(Pixel coordinate grounding data)
------

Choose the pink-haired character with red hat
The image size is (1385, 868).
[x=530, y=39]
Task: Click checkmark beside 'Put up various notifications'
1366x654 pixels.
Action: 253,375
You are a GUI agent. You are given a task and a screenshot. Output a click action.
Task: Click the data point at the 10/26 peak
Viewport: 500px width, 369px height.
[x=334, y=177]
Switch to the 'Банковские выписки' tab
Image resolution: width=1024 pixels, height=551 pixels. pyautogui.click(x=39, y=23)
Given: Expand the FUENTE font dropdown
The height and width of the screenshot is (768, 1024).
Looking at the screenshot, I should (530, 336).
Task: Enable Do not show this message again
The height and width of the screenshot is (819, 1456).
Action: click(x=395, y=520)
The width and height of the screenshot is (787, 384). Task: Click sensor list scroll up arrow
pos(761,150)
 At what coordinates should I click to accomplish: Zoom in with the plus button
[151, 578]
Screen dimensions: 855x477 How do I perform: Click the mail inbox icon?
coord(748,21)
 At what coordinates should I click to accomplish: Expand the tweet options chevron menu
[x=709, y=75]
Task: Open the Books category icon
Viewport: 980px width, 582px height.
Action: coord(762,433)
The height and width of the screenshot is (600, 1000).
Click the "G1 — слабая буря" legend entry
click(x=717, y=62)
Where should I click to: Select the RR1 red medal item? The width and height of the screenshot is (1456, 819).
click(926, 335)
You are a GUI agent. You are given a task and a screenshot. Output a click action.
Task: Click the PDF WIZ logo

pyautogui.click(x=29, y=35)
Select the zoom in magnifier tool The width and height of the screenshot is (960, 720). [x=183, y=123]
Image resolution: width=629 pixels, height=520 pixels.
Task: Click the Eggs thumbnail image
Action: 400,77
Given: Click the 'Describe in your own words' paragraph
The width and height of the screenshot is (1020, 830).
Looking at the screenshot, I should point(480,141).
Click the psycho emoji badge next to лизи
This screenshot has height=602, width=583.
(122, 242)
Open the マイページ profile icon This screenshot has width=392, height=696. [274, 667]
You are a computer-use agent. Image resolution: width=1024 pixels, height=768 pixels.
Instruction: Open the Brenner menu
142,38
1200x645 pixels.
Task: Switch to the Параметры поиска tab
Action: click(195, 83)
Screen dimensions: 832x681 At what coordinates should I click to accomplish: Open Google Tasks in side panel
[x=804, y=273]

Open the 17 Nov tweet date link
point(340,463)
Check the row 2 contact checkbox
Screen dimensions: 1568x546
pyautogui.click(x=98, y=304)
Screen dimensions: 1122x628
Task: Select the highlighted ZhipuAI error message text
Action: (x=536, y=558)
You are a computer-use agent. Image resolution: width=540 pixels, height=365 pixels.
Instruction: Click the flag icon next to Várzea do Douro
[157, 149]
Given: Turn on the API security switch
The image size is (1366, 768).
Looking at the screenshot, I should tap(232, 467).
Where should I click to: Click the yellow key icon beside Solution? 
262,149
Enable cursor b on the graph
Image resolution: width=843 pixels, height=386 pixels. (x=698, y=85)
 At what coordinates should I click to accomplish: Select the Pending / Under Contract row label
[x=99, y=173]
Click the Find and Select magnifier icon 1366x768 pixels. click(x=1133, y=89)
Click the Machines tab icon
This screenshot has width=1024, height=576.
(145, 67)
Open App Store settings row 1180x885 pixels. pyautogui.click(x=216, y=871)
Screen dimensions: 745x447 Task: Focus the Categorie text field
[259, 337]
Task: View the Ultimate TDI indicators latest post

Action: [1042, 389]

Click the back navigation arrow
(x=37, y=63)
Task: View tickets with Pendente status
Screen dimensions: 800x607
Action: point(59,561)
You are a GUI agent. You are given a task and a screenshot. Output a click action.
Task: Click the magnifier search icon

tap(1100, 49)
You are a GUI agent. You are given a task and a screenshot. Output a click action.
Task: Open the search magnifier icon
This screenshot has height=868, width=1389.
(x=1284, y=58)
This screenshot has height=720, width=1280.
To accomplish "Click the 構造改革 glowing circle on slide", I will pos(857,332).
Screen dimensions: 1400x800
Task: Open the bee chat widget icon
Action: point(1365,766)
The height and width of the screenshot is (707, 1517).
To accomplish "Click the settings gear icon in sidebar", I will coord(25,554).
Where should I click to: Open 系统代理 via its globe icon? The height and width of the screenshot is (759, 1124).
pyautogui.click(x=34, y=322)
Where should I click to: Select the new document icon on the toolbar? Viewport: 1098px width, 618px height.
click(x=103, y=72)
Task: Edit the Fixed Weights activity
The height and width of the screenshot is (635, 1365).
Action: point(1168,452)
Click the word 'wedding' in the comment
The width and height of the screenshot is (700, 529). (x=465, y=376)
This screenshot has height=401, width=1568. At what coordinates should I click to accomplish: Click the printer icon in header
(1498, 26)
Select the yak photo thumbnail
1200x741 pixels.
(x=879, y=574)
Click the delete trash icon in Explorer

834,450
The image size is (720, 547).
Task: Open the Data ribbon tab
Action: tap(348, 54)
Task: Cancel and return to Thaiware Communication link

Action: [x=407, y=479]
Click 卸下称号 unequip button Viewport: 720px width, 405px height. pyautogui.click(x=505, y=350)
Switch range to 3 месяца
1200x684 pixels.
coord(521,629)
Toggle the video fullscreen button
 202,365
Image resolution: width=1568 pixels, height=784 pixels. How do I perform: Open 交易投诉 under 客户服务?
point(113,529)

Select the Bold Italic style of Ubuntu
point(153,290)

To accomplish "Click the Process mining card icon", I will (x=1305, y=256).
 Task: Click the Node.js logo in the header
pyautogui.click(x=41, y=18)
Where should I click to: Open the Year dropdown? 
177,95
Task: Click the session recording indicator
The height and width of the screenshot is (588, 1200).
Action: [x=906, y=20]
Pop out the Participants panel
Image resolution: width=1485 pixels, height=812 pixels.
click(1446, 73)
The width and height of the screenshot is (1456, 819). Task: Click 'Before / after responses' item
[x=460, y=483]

------

(Description of the task) Output the data once more, exactly as given.

(Output for this exercise)
Choose the pink-haired character with red hat
The image size is (1385, 868).
[x=530, y=39]
Task: Click checkmark beside 'Put up various notifications'
1366x654 pixels.
Action: 253,375
You are a GUI agent. You are given a task and a screenshot. Output a click action.
Task: Click the data point at the 10/26 peak
Viewport: 500px width, 369px height.
[x=334, y=177]
Switch to the 'Банковские выписки' tab
Image resolution: width=1024 pixels, height=551 pixels. pyautogui.click(x=39, y=23)
Given: Expand the FUENTE font dropdown
The height and width of the screenshot is (768, 1024).
Looking at the screenshot, I should (530, 336).
Task: Enable Do not show this message again
The height and width of the screenshot is (819, 1456).
Action: click(x=395, y=520)
The width and height of the screenshot is (787, 384). Task: Click sensor list scroll up arrow
pos(761,150)
 At what coordinates should I click to accomplish: Zoom in with the plus button
[151, 578]
Screen dimensions: 855x477 How do I perform: Click the mail inbox icon?
coord(748,21)
 At what coordinates should I click to accomplish: Expand the tweet options chevron menu
[x=709, y=75]
Task: Open the Books category icon
Viewport: 980px width, 582px height.
Action: coord(762,433)
The height and width of the screenshot is (600, 1000).
Click the "G1 — слабая буря" legend entry
click(x=717, y=62)
Where should I click to: Select the RR1 red medal item? The width and height of the screenshot is (1456, 819).
click(926, 335)
You are a GUI agent. You are given a task and a screenshot. Output a click action.
Task: Click the PDF WIZ logo

pyautogui.click(x=29, y=35)
Select the zoom in magnifier tool The width and height of the screenshot is (960, 720). [x=183, y=123]
Image resolution: width=629 pixels, height=520 pixels.
Task: Click the Eggs thumbnail image
Action: 400,77
Given: Click the 'Describe in your own words' paragraph
The width and height of the screenshot is (1020, 830).
Looking at the screenshot, I should point(480,141).
Click the psycho emoji badge next to лизи
This screenshot has height=602, width=583.
(122, 242)
Open the マイページ profile icon This screenshot has width=392, height=696. [274, 667]
You are a computer-use agent. Image resolution: width=1024 pixels, height=768 pixels.
Instruction: Open the Brenner menu
142,38
1200x645 pixels.
Task: Switch to the Параметры поиска tab
Action: click(195, 83)
Screen dimensions: 832x681 At what coordinates should I click to accomplish: Open Google Tasks in side panel
[x=804, y=273]

Open the 17 Nov tweet date link
point(340,463)
Check the row 2 contact checkbox
Screen dimensions: 1568x546
pyautogui.click(x=98, y=304)
Screen dimensions: 1122x628
Task: Select the highlighted ZhipuAI error message text
Action: (x=536, y=558)
You are a computer-use agent. Image resolution: width=540 pixels, height=365 pixels.
Instruction: Click the flag icon next to Várzea do Douro
[157, 149]
Given: Turn on the API security switch
The image size is (1366, 768).
Looking at the screenshot, I should tap(232, 467).
Where should I click to: Click the yellow key icon beside Solution? 
262,149
Enable cursor b on the graph
Image resolution: width=843 pixels, height=386 pixels. (x=698, y=85)
 At what coordinates should I click to accomplish: Select the Pending / Under Contract row label
[x=99, y=173]
Click the Find and Select magnifier icon 1366x768 pixels. click(x=1133, y=89)
Click the Machines tab icon
This screenshot has width=1024, height=576.
(145, 67)
Open App Store settings row 1180x885 pixels. pyautogui.click(x=216, y=871)
Screen dimensions: 745x447 Task: Focus the Categorie text field
[259, 337]
Task: View the Ultimate TDI indicators latest post

Action: [1042, 389]

Click the back navigation arrow
(x=37, y=63)
Task: View tickets with Pendente status
Screen dimensions: 800x607
Action: point(59,561)
You are a GUI agent. You are given a task and a screenshot. Output a click action.
Task: Click the magnifier search icon

tap(1100, 49)
You are a GUI agent. You are given a task and a screenshot. Output a click action.
Task: Open the search magnifier icon
This screenshot has height=868, width=1389.
(x=1284, y=58)
This screenshot has height=720, width=1280.
To accomplish "Click the 構造改革 glowing circle on slide", I will pos(857,332).
Screen dimensions: 1400x800
Task: Open the bee chat widget icon
Action: point(1365,766)
The height and width of the screenshot is (707, 1517).
To accomplish "Click the settings gear icon in sidebar", I will coord(25,554).
Where should I click to: Open 系统代理 via its globe icon? The height and width of the screenshot is (759, 1124).
pyautogui.click(x=34, y=322)
Where should I click to: Select the new document icon on the toolbar? Viewport: 1098px width, 618px height.
click(x=103, y=72)
Task: Edit the Fixed Weights activity
The height and width of the screenshot is (635, 1365).
Action: point(1168,452)
Click the word 'wedding' in the comment
The width and height of the screenshot is (700, 529). (x=465, y=376)
This screenshot has height=401, width=1568. At what coordinates should I click to accomplish: Click the printer icon in header
(1498, 26)
Select the yak photo thumbnail
1200x741 pixels.
(x=879, y=574)
Click the delete trash icon in Explorer

834,450
The image size is (720, 547).
Task: Open the Data ribbon tab
Action: tap(348, 54)
Task: Cancel and return to Thaiware Communication link

Action: [x=407, y=479]
Click 卸下称号 unequip button Viewport: 720px width, 405px height. pyautogui.click(x=505, y=350)
Switch range to 3 месяца
1200x684 pixels.
coord(521,629)
Toggle the video fullscreen button
 202,365
Image resolution: width=1568 pixels, height=784 pixels. How do I perform: Open 交易投诉 under 客户服务?
point(113,529)

Select the Bold Italic style of Ubuntu
point(153,290)

To accomplish "Click the Process mining card icon", I will (x=1305, y=256).
 Task: Click the Node.js logo in the header
pyautogui.click(x=41, y=18)
Where should I click to: Open the Year dropdown? 
177,95
Task: Click the session recording indicator
The height and width of the screenshot is (588, 1200).
Action: [x=906, y=20]
Pop out the Participants panel
Image resolution: width=1485 pixels, height=812 pixels.
click(1446, 73)
The width and height of the screenshot is (1456, 819). Task: Click 'Before / after responses' item
[x=460, y=483]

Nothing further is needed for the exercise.